As Dorset financial expert Peter Harding explains, there comes a point in life when thoughts turn to what happens after we’re gone, with this likely to include considering how best to pass on any assets we may have.
The importance of planning often begins with Inheritance Tax (IHT) planning. While few estates actually pay IHT, the 40% tax charged on assets above the nil-rate band and the Residence Nil Rate Band makes it a risk not worth taking.
When you’re trying to come up with a plan for passing on wealth, traditionally it’s about trusts, property and so on but people are increasingly using their pension pots. A pension has long been one of the most tax-efficient ways to pass on wealth.

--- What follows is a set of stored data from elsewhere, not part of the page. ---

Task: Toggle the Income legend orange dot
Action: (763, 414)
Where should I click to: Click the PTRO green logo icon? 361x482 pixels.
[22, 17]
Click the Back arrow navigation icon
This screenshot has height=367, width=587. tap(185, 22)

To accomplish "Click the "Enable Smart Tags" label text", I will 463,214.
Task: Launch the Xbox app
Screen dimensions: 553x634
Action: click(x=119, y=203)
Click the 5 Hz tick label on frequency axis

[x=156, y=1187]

For example, if you die before you turn 75 and you haven’t accessed your pension, your beneficiaries can receive all of it tax free, provided they claim it within two years of your death. It’s important to get to grips with the pension rules and ensure you’re using them to your advantage.

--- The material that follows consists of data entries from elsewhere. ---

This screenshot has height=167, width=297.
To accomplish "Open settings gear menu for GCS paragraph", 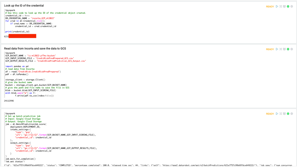I will [x=292, y=49].
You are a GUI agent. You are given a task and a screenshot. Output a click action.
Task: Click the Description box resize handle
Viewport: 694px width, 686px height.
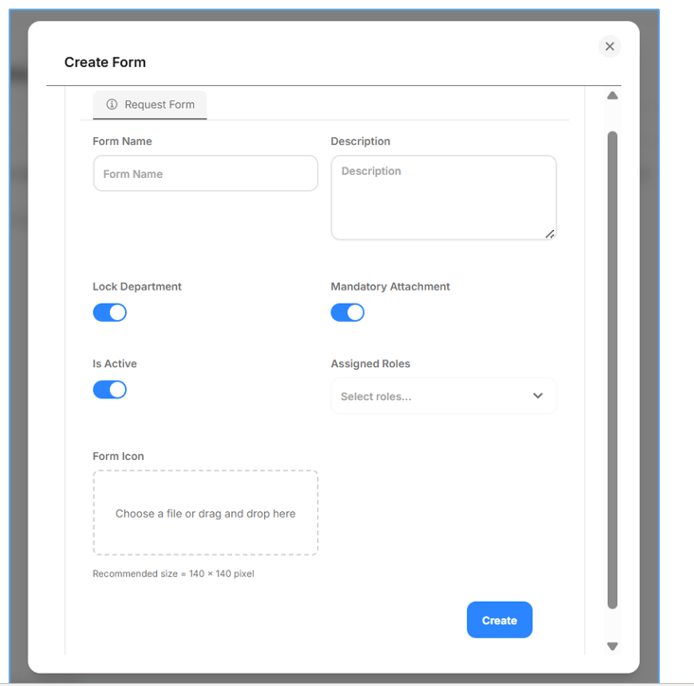coord(550,234)
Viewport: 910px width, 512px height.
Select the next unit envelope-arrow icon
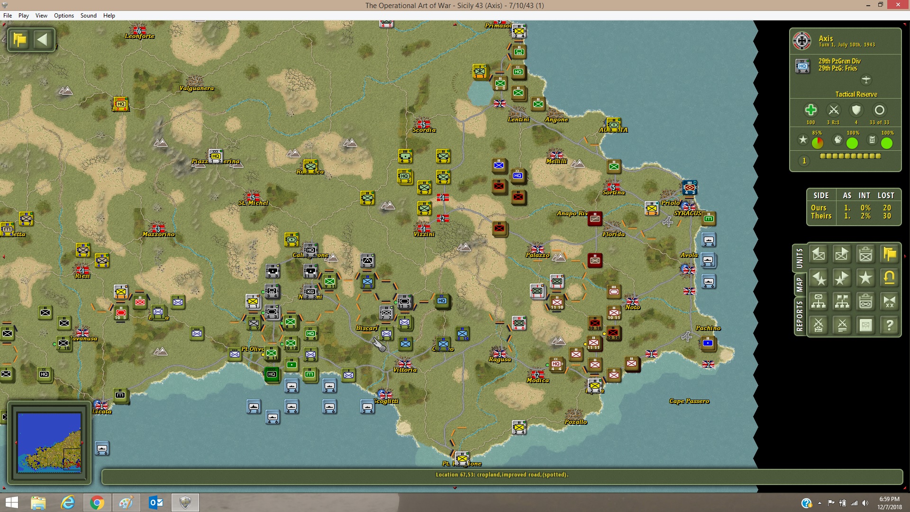pos(842,255)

You could also consider gifting. This is money you can give away while still alive to reduce the IHT bill, so it should be part of your tax planning. For example, you can give away a total of £3,000 worth of gifts each tax year without them being added to the value of your estate (and you can use the previous year’s allowance, too, if you haven’t already).
Retirement continues to change, with implications for how inheritance planning works. Advice is especially crucial here to balance your own needs and those of your loved ones.